Sheffield workshop gives students hands-on chip tape-out

Sheffield workshop gives students hands-on chip tape-out

The University of Sheffield has hosted a major Tiny Tapeout workshop, giving more than 120 students from ten UK universities hands-on ASIC design and fabrication experience.


IN Brief:

  • More than 120 students from ten UK universities designed and submitted ASICs for fabrication.
  • The workshop used Tiny Tapeout’s open-source, multi-project wafer approach.
  • The programme addresses barriers around EDA access, fabrication cost, and practical semiconductor design training.

The University of Sheffield has hosted a major Tiny Tapeout workshop, giving more than 120 students from ten UK universities the opportunity to design and submit their own microchips for fabrication.

The workshop was run through the School of Electrical and Electronic Engineering and supported by EnSilica and other semiconductor industry sponsors. It used the Tiny Tapeout framework, an open-source, multi-project wafer approach that enables low-cost fabrication of application-specific integrated circuit designs.

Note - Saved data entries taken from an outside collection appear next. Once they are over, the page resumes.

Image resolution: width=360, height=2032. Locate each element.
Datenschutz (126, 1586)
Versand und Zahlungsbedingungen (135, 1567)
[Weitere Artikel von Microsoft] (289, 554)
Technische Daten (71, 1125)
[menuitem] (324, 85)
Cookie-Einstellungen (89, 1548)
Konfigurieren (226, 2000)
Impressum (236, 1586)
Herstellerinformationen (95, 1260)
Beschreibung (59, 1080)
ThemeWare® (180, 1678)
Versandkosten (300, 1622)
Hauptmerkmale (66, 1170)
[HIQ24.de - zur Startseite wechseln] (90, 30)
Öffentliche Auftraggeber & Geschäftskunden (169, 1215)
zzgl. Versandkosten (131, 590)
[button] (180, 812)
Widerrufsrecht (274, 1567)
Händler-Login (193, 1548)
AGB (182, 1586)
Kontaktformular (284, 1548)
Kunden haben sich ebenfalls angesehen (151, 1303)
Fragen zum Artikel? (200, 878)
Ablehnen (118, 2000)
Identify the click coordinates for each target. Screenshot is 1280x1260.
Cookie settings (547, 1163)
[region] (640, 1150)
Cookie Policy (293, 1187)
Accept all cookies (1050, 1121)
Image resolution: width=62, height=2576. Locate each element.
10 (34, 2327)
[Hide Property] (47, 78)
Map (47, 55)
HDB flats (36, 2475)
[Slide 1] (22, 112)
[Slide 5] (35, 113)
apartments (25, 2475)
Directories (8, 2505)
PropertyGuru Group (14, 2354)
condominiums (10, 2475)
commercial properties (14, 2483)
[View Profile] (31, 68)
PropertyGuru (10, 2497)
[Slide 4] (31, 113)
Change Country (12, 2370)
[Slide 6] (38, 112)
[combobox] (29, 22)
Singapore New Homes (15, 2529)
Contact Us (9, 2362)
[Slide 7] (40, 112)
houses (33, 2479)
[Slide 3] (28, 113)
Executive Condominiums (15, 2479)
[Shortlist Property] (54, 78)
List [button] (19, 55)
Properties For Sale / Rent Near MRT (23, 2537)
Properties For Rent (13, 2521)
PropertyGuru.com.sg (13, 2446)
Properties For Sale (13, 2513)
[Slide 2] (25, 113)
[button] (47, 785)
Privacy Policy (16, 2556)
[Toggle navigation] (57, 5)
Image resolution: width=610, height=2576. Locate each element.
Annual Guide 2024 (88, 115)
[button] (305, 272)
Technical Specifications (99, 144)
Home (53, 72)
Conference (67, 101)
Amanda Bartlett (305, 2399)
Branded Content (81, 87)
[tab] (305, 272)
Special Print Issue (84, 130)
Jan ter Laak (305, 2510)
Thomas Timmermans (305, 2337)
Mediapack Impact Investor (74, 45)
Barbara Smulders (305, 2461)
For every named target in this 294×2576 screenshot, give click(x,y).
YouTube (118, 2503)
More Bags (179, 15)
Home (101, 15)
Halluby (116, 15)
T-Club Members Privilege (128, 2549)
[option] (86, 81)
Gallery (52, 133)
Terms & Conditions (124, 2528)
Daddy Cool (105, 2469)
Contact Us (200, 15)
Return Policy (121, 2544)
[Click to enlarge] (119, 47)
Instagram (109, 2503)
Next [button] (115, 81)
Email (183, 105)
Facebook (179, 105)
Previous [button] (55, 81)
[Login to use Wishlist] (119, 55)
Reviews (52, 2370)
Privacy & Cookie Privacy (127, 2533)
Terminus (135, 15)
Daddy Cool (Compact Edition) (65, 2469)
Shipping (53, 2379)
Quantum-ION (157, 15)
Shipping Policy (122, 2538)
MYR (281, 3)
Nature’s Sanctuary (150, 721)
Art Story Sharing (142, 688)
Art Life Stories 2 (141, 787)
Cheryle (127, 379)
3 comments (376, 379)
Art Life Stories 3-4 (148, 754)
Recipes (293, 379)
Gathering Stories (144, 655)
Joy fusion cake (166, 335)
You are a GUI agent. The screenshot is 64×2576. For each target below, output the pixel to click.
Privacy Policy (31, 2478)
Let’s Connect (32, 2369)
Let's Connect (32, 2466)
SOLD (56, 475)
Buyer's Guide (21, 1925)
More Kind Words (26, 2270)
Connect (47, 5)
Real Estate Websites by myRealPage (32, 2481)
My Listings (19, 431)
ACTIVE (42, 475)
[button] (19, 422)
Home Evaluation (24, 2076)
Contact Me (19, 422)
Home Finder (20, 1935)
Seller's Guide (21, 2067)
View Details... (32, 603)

Participants progressed from initial concept to chip design and tape-out within a single afternoon. The event is believed to be the largest Tiny Tapeout workshop and mass tape-out cohort to date globally, with each student able to submit an individual design as part of a shared fabrication run.

The workshop was open to students with no prior chip design experience. It introduced digital logic fundamentals before guiding participants through the process of preparing a design for silicon. The chips are now heading to manufacture, with students expected to return later in the year to test their designs on real silicon.

The programme was supported by Sheffield Hardware and Reconfigurable Computing, known as SHaRC, a student-led community that helped deliver the workshop and scale participation.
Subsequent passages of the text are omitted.